# Need someone to talk to



## brown (Oct 19, 2007)

Hi to all,

It has taken me 6years to finally admit I need to talk and stop bottlin up my feelings. I lost a pregnancy at 7weeks when
I had my one and only shot of ivf 6 years ago using donar eggs. Two years ago I nearly got a chance to use my sisters eggs but she was told at the clinic she was too heavy and had to loose weight , understandably she was embarrassed and upset but did try to loose weight but as time passed I think doubt crept in and she found an excuse which I don't blame her i just wish she would of discussed it with me. My infertility is never discussed in the family and I never discuss it to avoid anyone feelin embarrassed but my wee sister has just had a baby and it seems as if a weight is on my chest ready to explode. My darling husband strugggles to express his emotions and has always said he will do whatever I want . I find it so hard to express my feelings because I don't want anyone to see me upset so i just plod on with life not sure what to do as i'm 36 and time is going on . 
When I decided to look into support last week and found this site, I cried when i read some of the messages i couldn't believe people felt the same as me it was like the words were comin out of my mind through someones.

I find it strange writing this down but reading your messages it sure looks as if it helps other. If you read this thanks for taking the time.

from Suxx


----------



## VT (Aug 5, 2005)

Hey Su,

Welcome to our thread. I am so sorry that you have found yourself in this place where you need to post here but you're not alone, let me tell you that. 

Well done on getting the courage to post here. You are right the girls (and occasional guy) on here do support each other. Invariably someone is feeling ok when someone else is feeling pants and we are all at different stages of our journey.

Please lean on us.

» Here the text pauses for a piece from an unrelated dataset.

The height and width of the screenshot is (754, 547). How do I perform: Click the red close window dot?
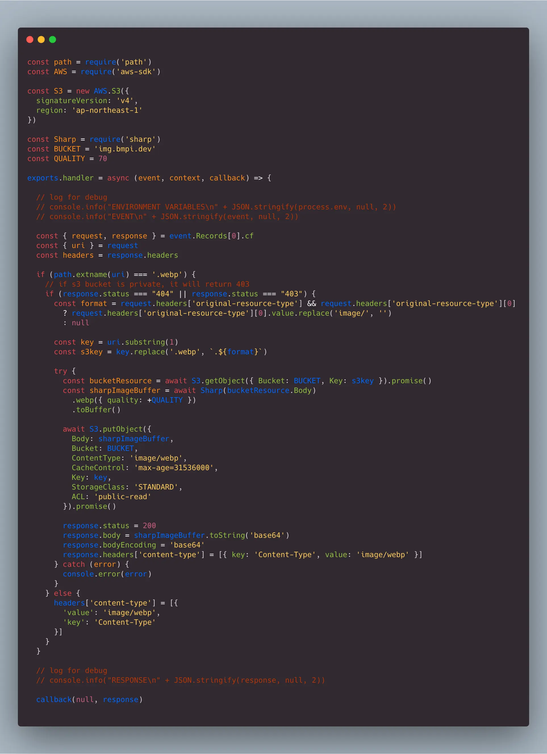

We are open and honest here, it often is the only place that we can say what we truely feel, instead of bottling it up through trying not to make others around us uncomfortable.

It is the place where certainly I feel that I can be me for good and sometimes bad.

Keep posting, I am sure the others will be here soon to welcome you too.

Take care of yourself.

VT
x


----------



## emcee (Apr 3, 2005)

Hi Su

I'm so glad you had the courage to write here and share your story with us. Am not promising any magic solutions to the pain you are feeling but can say that sharing the heartache amongst like minded people does help you not feel so isolated.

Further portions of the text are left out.